▶ TASK PROMPT
Please rewrite everything from the row containing "Where should I click to: Click the 'Details" down to the row containing "(x=706, y=50)", requests included, scaling every answer coordinate by 1.9 and rounding to whole numbers, halves up. Return only those rows.
>> Begin RECORD SET
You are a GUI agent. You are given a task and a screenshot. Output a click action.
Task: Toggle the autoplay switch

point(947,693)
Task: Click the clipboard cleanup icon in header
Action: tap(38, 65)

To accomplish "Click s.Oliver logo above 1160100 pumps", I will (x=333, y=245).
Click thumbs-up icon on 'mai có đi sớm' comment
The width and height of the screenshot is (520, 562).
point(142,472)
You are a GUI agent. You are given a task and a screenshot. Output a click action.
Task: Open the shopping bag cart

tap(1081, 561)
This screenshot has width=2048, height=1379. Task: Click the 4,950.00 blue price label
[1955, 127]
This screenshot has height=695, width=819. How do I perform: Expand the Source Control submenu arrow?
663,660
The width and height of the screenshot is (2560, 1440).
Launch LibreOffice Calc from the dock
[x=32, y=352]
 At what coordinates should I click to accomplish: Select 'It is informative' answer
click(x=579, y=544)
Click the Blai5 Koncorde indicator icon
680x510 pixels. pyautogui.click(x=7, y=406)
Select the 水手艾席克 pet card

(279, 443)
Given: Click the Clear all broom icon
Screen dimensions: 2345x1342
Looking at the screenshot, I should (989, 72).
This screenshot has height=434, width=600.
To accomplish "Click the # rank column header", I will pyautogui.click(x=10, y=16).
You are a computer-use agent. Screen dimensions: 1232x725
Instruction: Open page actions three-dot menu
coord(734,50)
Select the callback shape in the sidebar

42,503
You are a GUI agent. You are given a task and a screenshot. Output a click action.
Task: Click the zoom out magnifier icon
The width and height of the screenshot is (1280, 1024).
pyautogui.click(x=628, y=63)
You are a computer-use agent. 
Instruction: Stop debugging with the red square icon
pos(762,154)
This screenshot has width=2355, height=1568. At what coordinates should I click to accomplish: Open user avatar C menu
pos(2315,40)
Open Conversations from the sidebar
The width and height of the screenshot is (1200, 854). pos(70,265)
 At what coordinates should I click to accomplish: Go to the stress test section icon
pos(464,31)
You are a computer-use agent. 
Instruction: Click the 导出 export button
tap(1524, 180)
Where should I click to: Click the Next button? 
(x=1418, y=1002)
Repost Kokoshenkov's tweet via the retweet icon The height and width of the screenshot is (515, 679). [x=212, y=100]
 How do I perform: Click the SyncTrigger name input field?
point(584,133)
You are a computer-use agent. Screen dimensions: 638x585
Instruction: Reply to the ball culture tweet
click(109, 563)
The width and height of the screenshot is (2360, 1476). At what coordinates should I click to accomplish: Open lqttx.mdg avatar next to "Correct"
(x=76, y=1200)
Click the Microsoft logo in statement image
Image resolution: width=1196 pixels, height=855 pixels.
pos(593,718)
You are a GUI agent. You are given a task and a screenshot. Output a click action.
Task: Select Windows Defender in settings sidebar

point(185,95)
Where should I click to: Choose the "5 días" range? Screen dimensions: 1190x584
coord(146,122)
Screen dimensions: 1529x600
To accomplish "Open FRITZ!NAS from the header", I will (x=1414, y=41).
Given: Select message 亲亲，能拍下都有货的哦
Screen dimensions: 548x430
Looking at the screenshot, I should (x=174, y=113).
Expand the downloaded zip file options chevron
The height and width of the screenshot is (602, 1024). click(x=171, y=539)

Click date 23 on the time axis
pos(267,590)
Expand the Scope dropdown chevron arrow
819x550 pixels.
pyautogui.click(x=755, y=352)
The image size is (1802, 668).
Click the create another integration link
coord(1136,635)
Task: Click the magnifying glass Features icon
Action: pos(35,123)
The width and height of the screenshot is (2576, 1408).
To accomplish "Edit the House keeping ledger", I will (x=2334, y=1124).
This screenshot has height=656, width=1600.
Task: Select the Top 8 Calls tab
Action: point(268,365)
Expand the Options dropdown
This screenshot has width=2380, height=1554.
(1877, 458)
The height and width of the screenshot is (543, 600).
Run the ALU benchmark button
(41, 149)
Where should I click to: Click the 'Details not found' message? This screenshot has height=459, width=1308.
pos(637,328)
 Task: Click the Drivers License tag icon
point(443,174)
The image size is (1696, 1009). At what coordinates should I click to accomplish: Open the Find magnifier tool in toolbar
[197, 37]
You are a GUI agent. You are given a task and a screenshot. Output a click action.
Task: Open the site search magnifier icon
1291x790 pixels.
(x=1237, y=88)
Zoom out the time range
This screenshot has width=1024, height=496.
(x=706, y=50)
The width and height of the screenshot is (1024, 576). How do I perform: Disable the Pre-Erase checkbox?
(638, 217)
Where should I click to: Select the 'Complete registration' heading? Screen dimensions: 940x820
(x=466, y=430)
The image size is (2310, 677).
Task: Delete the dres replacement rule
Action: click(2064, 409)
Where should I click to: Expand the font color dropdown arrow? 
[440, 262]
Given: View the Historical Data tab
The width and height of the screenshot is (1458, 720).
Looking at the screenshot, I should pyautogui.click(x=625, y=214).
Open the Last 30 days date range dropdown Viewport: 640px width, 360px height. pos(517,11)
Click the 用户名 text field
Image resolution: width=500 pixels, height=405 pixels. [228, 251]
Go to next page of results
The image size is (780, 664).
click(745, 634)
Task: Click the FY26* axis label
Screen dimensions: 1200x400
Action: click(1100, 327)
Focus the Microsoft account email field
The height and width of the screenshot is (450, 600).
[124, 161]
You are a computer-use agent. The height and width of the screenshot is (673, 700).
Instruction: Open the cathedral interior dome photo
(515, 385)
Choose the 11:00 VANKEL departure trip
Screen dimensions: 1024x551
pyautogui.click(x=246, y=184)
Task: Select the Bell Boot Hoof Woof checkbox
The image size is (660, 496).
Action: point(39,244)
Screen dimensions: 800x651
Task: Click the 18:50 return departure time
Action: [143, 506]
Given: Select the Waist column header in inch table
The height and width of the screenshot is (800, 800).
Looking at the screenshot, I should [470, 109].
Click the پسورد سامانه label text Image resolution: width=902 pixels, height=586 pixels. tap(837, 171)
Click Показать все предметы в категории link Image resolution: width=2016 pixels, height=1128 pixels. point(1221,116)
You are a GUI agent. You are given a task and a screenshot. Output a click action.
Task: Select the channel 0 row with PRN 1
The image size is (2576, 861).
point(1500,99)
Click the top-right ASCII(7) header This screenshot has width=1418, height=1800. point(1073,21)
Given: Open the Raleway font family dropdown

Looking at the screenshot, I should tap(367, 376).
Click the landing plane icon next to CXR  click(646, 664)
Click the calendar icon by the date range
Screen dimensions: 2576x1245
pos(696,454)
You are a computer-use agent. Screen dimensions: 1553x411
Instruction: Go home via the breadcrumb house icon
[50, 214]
>> End RECORD SET
▶ WRITTEN SOLUTION
Where should I click to: Click the 'Details not found' message? This screenshot has height=459, width=1308.
pos(1210,623)
 Task: Click the Drivers License tag icon
point(842,331)
The image size is (1696, 1009). At what coordinates should I click to accomplish: Open the Find magnifier tool in toolbar
[374, 70]
You are a GUI agent. You are given a task and a screenshot. Output a click action.
Task: Open the site search magnifier icon
1291x790 pixels.
(x=2350, y=167)
Zoom out the time range
This screenshot has width=1024, height=496.
(x=1341, y=95)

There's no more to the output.